The daughter of former Evening Standard editor Charles Wintour (who also briefly edited Press Gazette) she has been the editor-in-chief of Vogue since 1988. She originally crossed the Atlantic in 1976 to join Harper's Bazaar She switched to Vogue, then after a brief return to London rejoined Vogue in 1983 in New York as creative director. . She is now regarded – at 56 – as a “legendary” editor. To her credit, while most American magazines have been losing circulation,:she took Vogue’s single-copy sales up 3.5 per cent in the first six months of this year, no mean achievement.

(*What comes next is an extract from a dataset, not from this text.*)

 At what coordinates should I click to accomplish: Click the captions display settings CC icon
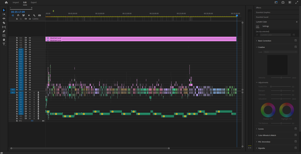tap(39, 15)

Today she is regarded as queen of the American fashion magazine world. But that’s not all. Last year she oversaw the introduction of Men’s Vogue, then she developed Vogue Living which is due to be launched this week.At the same time Teen Vogue appears to be thriving.
The tell-all book The Devil Wears Prada by one of her former assistants which paints her as something of a journalistic who bedevils her staff, has not apparently fazed her. Nor the movie, whose premiere she attended wearing – of course – Prada. She has shrugged off attacks by animal rights' groups protesting that she continues to run ads in Vogue for fur-trimmed clothing – even to the extent of dumping animal carcases on her table during lunch at The Four Seasons and smearing blood-like red paint on her front doorstep.
At the same conference Ad Age named More, the magazine aimed at over-40 women which was conceived and launched by Myna Blyth (yes, a relation, my wife) while she was editor of Ladies’ Home Journal, as Magazine of the Year. The magazine now has a circulation of nearly l,200,000 – up ten per cent in the past year.Ad pages in the same period were up almost 13 per cent – something few other magazines can claim these days.